═════ Material for this exercise ═════

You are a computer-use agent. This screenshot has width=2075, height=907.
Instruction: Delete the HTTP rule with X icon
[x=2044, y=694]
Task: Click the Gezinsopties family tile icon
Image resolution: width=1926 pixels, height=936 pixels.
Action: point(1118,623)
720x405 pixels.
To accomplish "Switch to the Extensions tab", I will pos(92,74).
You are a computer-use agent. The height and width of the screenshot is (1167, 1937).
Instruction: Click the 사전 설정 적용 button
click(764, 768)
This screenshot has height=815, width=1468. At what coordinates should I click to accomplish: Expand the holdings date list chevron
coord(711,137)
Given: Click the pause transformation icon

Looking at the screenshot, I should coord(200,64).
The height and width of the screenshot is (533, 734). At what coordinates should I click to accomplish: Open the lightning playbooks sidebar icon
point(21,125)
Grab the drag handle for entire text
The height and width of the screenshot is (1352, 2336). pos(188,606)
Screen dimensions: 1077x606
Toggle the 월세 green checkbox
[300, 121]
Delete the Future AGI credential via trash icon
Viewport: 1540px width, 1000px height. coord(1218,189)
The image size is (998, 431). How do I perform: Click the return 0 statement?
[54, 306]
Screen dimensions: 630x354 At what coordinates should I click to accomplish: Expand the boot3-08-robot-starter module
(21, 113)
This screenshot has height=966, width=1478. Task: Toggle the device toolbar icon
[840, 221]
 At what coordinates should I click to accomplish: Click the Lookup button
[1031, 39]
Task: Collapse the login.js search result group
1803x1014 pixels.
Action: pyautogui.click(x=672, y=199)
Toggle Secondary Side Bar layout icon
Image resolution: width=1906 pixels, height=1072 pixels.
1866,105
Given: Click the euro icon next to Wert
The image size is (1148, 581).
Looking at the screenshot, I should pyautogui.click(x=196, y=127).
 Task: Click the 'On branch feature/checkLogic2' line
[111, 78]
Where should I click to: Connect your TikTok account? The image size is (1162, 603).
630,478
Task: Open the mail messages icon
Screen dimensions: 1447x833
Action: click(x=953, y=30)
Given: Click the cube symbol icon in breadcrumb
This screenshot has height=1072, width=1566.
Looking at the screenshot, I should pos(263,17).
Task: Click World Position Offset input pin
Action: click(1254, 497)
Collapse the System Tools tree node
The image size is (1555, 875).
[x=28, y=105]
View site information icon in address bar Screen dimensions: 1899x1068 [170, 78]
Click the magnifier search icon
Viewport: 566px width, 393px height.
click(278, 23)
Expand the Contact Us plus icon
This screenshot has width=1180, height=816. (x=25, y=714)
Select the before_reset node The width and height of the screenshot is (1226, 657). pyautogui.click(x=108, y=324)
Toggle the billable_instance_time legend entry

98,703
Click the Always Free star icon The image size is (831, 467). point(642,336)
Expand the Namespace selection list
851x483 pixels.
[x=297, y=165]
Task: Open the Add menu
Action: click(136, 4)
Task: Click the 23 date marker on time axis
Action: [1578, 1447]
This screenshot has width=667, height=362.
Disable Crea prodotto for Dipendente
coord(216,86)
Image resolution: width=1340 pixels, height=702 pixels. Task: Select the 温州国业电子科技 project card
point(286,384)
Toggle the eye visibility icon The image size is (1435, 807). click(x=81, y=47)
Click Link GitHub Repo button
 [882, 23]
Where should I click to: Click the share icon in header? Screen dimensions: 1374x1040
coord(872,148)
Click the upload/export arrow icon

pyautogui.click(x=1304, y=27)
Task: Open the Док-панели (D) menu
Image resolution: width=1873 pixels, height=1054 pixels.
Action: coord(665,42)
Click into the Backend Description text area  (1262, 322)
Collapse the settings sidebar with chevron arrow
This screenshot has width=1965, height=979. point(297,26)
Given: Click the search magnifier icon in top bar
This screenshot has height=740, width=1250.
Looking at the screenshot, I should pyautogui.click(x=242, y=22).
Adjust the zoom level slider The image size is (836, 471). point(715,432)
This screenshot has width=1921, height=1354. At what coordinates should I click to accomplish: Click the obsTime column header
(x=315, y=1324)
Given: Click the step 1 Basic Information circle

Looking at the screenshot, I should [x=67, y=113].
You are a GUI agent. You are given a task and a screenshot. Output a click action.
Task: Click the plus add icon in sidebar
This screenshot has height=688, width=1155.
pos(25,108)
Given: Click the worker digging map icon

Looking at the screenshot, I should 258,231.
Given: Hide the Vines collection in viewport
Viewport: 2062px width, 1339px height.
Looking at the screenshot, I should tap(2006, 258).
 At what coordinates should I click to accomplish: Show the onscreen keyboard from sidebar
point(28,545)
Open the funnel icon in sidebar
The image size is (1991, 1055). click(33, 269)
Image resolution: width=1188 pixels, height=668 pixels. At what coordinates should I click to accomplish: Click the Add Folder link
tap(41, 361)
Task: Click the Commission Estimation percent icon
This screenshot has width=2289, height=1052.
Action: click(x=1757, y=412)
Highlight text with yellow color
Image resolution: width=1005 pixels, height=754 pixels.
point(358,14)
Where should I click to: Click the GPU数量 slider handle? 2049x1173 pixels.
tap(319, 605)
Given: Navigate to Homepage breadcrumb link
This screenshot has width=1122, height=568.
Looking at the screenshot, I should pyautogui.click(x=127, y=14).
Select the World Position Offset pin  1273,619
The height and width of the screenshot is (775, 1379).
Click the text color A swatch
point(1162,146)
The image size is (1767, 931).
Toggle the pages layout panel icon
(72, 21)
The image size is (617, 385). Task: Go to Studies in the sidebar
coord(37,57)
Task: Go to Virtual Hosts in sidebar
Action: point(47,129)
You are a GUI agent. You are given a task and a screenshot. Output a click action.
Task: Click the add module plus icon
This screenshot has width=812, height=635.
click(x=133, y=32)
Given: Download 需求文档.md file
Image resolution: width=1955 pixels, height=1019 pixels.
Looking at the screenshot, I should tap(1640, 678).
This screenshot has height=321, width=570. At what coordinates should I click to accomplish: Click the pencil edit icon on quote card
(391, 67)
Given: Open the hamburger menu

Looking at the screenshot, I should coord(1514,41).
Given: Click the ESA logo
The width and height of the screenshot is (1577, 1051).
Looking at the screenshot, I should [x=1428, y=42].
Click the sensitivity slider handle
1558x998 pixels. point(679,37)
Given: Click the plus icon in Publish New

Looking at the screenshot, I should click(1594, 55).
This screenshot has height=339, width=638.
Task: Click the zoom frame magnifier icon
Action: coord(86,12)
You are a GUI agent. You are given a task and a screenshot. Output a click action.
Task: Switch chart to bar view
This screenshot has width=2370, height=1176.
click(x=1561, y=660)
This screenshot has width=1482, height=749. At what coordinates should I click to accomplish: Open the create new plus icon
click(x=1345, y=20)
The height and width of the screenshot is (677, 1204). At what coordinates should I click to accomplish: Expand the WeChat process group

═════

* **Problem description**:
Would you copy every line from the listing above that has the string "breadcrumb" in it?

* **Finished task**:
Given: Click the cube symbol icon in breadcrumb
Given: Navigate to Homepage breadcrumb link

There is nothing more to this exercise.